A process control or management plan, usually prepared in the control phase of a Six Sigma project, provides insights on a reaction or response plan.
A reaction plan or response plan specifies a course of action that is needed to be taken when process control parameters go out of control. And, it includes both immediate and long-term actions to restore a process performance to its desired level.
There are 5 different types of reaction plans that can be considered while creating a process control plan:
- A plan to continue the process with close monitoring: – A process needs to be closely observed to see where it is going wrong, what is causing the parameters to go out of control, and how often is it occurring; for example: the source of the noise level of a generator or machine. Therefore, at this point, continue to run the process but closely monitor it as well. It is indeed, a very low impact reaction plan, but this is good enough for many processes.

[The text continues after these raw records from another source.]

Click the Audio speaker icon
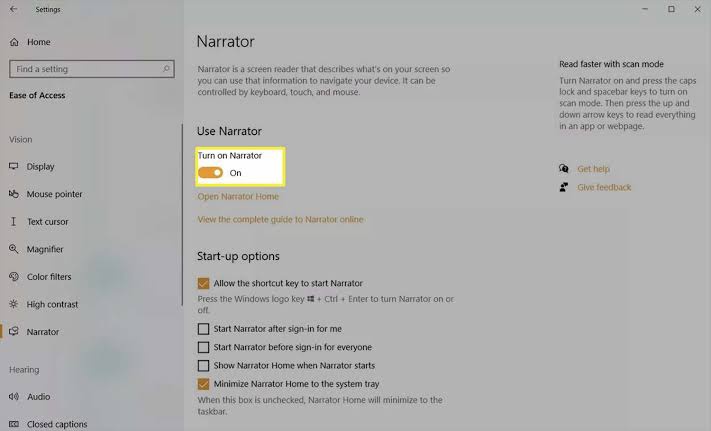 pos(14,397)
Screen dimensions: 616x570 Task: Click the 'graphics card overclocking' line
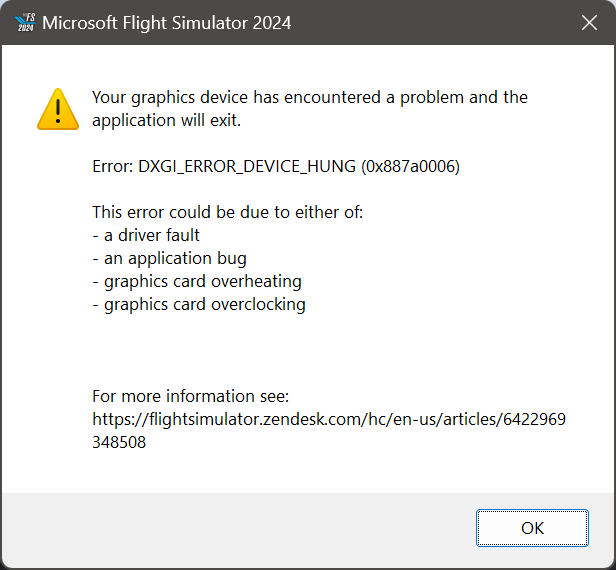point(199,304)
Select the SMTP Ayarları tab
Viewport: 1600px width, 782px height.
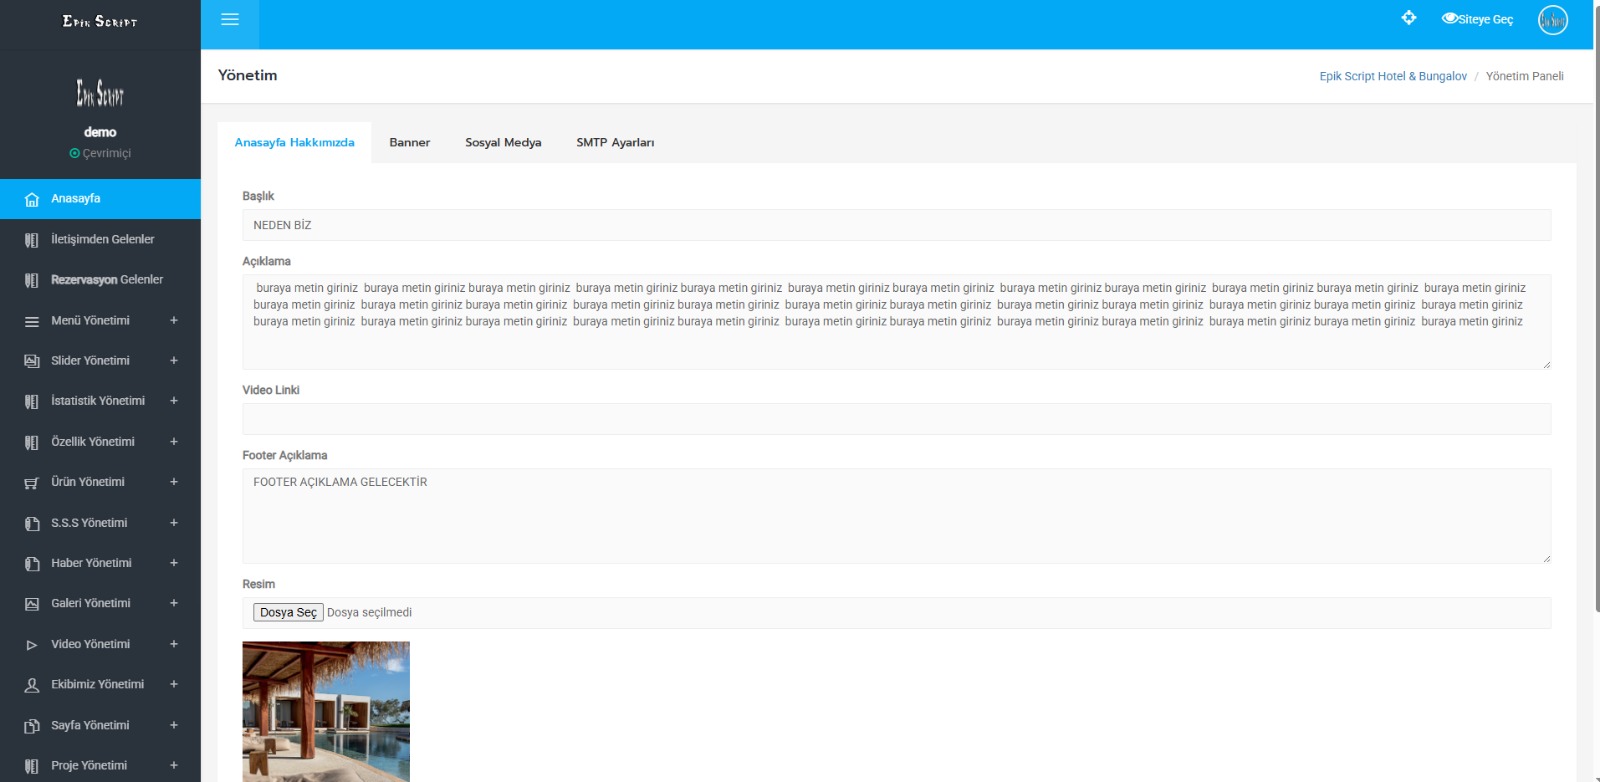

- Enforce a manual override: – If a system is running automatically, stop and run it manually in order to exert a little more caution. This not only helps observe which part of the process is failing, it also helps to get a better handling of the process.
- Follow special instructions: – The next thing to do, when out of control parameters have been identified, is to follow instructions that are kept in place; for example: in case of a fire, check the instructions to find the exits, etc. Therefore if instructions are followed, then it will help bring the process back on track.
- Stop and escalate: – If a process goes wrong, and none of the above actions work, only then we should stop a process and escalate it to the experts or concerned department.
- Stop, correct, and resume: – This action can be observed if a process goes wrong and none of the above actions work, and if there is an expert among us who can fix the issue. Then, we can stop the process, correct the process and continue the process; while observing if the process has been restored to its desired level of performance. This reaction plan will have a quick and immediate impact. For some critical processes, this reaction plan is very apt.
The concept of a reaction plan or response plan is not only applicable in control phase, but also for standalone situations. Be sure to follow the 5 steps or types of procedures that need to be observed in the event of a process going out of control.